| RECORDS SHOWN |
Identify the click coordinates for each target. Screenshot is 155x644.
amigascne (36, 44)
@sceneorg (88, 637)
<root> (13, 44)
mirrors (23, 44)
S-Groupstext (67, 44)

| PROMPT |
Show each line of the listing above that contains the string "click". Uppercase and lowercase count as different.

| RESPONSE TO THIS TASK |
Identify the click coordinates for each target. Screenshot is 155x644.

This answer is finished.